I don't enjoy all the phones either, but it is what it is.


>They've pushed for aggressive one sided fan behavior policies (phone less)

That's the best thing they could do for fans.


perhaps it's ill-behaved fans enjoying the art the wrong way? do we suppose the audience should be talking during a set too?

I am an adult but still love to make right DJ list for roadtrips

I listened to a lot of Apple Music recommendations while getting my three kids to sleep over the years. I would say that in my 40s I’m discovering more new music, and music I genuinely love, than I did in all my teens. I don’t get to go to a lot of gigs, but I go to one big festival a year and it’s the bands in a tiny font that I get excited about. Yeah most stuff is shit, but there’s just so much of everything.

I got stuck with apple music on a road trip. It was really bad IMO.

What were you trying to do? After Rdio folded, I switched from Spotify after failing to get it to give me anything other than top 40 pop (no matter what I started with, it was two tracks and then “have you tried our top hits? You will!”). Apple Music wasn’t as good as Rdio back then but it’s gotten better even within relatively obscure sub genres in my experience.

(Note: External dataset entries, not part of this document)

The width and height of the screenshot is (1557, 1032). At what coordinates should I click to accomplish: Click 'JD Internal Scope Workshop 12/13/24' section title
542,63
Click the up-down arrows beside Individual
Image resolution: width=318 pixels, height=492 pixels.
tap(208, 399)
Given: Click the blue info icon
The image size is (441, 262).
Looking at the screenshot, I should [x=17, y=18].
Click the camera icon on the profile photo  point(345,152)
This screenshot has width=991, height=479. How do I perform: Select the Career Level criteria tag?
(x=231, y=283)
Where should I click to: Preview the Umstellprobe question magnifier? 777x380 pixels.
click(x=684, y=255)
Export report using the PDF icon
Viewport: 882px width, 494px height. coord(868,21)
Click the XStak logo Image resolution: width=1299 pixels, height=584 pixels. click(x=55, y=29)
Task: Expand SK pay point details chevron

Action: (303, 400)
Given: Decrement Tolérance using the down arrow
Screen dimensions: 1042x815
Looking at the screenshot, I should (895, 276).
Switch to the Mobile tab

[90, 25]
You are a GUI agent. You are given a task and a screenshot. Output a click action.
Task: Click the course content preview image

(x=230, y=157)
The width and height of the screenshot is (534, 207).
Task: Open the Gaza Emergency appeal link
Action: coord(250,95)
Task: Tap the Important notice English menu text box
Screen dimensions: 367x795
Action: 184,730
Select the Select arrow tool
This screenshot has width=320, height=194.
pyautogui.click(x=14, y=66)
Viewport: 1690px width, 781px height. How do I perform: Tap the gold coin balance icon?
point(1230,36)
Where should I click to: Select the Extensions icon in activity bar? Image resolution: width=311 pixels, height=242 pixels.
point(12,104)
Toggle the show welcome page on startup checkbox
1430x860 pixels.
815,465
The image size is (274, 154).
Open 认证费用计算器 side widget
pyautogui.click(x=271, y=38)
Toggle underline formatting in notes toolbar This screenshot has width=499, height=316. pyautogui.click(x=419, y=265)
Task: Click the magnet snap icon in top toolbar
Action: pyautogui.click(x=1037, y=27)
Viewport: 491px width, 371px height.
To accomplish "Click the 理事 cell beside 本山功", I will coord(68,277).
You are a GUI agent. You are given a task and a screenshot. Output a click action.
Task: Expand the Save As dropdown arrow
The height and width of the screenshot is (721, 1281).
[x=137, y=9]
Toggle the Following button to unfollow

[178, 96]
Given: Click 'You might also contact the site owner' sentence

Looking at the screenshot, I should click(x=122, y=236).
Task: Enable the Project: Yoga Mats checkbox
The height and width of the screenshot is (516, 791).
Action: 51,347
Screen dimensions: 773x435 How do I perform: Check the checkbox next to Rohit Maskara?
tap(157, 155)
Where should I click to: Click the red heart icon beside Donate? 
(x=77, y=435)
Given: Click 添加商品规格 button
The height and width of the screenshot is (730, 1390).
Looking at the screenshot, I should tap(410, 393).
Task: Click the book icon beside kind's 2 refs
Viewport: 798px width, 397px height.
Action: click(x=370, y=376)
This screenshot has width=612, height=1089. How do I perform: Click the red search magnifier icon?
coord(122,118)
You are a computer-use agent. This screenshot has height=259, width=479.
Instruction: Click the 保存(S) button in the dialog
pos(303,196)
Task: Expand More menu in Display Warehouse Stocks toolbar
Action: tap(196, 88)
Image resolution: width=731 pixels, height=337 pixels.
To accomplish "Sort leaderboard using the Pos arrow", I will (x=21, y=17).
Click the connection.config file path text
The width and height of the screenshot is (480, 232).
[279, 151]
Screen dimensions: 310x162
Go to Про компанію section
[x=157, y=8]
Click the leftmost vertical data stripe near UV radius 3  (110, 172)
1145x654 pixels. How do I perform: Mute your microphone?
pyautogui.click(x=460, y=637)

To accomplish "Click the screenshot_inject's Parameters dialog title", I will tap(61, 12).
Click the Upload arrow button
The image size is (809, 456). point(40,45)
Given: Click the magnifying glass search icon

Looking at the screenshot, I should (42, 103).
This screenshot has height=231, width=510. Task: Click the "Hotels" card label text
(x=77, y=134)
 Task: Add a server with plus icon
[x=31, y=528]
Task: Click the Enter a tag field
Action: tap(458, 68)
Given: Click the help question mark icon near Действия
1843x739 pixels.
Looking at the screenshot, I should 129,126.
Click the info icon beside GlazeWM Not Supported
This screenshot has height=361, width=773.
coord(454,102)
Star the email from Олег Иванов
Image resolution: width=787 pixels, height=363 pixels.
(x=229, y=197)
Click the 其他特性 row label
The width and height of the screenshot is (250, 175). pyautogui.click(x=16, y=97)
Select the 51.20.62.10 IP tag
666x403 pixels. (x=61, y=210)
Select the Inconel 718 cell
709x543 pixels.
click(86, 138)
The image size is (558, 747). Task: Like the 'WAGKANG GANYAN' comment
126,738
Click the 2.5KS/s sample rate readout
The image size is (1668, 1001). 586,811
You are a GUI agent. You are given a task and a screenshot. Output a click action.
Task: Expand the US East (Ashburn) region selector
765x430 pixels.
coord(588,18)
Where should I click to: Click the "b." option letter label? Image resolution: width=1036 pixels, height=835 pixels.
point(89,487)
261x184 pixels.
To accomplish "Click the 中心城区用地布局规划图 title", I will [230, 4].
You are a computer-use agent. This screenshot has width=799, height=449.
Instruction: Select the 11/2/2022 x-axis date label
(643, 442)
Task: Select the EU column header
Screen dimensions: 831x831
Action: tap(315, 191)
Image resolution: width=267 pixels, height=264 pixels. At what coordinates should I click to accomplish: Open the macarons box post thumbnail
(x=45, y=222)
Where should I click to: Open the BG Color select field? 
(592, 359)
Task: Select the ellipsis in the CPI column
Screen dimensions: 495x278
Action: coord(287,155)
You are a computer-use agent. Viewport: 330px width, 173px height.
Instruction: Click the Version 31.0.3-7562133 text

ymmv. It works great for me. Especially the new discover radio.

Yeah I'm more open minded now than I was when I was younger. All my taste seems to stem from the same roots (for example I like a wide variety of electronic music but the common thread is sounds and/or harmonies rooted in funk/soul/jazz/blues) but when I was a teenager I was only interested in rap music.

Any recommendations?

want electronic jazz? check out cumulus frisbee

or more electro funk with a gangster twist? vincent antone is superb


Digging these! I will trade you one cumulus frisbee for one soul supreme.

And in exchange for Vincent Antone, I will trade you one Chromeo


Recommendations on rap music or electronic music? Or funk/soul/jazz/blues?